To do> Take the data below and extract the lines from the one with "Click the maximize" to the one with "Given: Select the 地方专项计划 column header", inclusive, exactly as written.

Exercise input>

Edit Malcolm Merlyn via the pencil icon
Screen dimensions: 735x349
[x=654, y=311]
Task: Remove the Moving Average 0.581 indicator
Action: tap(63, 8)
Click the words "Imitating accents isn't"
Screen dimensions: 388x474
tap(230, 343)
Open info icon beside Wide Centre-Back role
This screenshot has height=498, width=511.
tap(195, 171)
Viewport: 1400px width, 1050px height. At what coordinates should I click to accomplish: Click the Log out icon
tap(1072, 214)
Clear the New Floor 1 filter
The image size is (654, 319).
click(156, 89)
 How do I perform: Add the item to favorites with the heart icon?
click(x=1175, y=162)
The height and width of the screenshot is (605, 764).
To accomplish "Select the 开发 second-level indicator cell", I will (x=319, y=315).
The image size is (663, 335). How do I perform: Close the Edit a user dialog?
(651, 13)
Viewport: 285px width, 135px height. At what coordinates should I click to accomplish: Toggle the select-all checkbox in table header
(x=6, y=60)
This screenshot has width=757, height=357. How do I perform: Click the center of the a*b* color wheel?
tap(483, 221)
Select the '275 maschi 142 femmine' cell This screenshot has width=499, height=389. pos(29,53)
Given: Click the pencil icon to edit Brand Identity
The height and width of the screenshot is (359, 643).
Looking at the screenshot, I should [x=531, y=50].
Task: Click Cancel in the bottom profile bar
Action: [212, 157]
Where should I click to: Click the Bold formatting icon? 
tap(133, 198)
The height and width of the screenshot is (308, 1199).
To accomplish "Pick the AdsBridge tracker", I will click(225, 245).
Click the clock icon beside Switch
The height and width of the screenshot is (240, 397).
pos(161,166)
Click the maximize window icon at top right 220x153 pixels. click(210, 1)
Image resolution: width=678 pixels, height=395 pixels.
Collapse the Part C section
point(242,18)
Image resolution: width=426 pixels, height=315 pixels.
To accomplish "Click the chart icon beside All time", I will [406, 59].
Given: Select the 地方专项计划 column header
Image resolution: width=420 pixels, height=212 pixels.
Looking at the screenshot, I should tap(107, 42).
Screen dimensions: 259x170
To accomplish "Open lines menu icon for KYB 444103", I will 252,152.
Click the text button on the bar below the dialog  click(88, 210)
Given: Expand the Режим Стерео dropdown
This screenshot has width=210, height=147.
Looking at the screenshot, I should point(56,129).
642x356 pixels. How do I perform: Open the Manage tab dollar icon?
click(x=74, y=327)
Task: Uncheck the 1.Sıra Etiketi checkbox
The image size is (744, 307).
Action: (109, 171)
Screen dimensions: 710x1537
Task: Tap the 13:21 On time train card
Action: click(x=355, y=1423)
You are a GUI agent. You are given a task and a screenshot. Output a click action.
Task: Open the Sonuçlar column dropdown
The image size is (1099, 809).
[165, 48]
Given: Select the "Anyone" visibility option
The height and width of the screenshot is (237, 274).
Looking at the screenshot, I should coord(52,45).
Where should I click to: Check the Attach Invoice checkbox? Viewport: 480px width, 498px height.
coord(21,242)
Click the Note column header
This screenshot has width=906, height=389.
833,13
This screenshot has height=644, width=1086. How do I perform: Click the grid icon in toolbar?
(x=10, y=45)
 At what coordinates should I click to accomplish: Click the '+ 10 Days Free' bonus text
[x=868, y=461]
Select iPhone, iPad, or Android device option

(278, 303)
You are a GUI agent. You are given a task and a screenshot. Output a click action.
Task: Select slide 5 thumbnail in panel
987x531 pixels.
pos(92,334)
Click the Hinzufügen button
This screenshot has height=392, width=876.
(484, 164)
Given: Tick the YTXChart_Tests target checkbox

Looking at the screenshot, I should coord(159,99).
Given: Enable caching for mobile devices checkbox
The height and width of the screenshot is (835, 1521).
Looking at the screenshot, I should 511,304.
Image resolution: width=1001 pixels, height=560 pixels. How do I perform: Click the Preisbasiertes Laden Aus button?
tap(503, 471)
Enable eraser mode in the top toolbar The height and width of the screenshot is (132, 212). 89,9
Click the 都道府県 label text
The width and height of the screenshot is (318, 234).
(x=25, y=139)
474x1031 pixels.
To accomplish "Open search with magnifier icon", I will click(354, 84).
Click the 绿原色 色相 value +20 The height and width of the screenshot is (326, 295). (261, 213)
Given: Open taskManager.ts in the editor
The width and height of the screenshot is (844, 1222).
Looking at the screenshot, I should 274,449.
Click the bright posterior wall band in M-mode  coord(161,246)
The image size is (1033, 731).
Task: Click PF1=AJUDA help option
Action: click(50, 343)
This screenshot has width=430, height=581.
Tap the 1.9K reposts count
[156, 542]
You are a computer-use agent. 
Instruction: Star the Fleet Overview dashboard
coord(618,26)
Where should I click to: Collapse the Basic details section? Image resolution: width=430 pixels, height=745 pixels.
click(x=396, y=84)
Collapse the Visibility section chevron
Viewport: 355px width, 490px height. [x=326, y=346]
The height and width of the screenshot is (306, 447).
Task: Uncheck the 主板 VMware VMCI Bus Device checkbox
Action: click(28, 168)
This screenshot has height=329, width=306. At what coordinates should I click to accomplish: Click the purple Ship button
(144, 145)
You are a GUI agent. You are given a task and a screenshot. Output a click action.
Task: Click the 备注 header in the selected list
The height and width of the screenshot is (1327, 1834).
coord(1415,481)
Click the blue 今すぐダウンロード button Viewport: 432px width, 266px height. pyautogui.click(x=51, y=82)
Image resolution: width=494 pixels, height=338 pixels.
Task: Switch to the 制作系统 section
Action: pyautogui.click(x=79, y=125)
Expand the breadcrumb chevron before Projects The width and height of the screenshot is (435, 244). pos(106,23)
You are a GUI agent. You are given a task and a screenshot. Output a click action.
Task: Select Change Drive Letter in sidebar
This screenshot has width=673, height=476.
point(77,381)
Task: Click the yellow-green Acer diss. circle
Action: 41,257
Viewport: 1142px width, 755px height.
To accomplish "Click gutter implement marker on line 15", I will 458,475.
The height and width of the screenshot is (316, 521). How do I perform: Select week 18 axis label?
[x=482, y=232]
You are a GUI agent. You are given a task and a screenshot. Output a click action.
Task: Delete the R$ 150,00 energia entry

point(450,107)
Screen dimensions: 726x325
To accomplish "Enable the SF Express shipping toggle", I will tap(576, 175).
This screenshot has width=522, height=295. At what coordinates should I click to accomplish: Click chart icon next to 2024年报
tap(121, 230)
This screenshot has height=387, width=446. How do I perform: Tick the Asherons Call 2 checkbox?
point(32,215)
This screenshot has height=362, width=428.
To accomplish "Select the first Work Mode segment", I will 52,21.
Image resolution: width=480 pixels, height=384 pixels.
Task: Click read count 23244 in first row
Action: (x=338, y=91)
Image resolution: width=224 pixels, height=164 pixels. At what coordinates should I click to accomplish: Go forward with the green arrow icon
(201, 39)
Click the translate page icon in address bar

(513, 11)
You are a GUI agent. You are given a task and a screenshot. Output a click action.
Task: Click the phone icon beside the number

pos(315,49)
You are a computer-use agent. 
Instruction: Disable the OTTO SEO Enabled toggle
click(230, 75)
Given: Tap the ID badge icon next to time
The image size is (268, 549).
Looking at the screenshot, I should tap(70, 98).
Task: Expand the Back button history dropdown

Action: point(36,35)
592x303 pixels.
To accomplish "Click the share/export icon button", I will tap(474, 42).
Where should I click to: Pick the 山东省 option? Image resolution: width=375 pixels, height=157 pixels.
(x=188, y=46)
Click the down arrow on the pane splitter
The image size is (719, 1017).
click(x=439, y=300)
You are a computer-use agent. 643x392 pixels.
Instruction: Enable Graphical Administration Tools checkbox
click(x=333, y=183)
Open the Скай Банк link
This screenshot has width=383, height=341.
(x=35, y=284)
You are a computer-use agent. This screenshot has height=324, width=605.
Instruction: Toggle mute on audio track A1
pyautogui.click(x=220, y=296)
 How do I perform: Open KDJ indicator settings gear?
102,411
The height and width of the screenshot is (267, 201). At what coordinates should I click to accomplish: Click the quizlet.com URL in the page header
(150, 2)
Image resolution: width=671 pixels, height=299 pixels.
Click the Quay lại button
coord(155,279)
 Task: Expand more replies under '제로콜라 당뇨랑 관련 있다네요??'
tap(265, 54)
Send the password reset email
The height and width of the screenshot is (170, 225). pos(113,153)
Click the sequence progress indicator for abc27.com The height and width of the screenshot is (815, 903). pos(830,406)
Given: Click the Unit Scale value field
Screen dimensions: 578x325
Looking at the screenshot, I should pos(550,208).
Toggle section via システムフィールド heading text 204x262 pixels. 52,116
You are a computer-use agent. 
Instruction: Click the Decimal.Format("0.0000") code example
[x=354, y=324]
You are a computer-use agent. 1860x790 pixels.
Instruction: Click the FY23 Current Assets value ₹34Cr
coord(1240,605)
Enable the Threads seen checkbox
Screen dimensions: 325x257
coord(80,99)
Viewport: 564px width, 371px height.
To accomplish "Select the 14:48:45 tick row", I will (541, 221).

Expected answer>
Click the maximize window icon at top right 220x153 pixels. click(210, 1)
Image resolution: width=678 pixels, height=395 pixels.
Collapse the Part C section
point(242,18)
Image resolution: width=426 pixels, height=315 pixels.
To accomplish "Click the chart icon beside All time", I will [406, 59].
Given: Select the 地方专项计划 column header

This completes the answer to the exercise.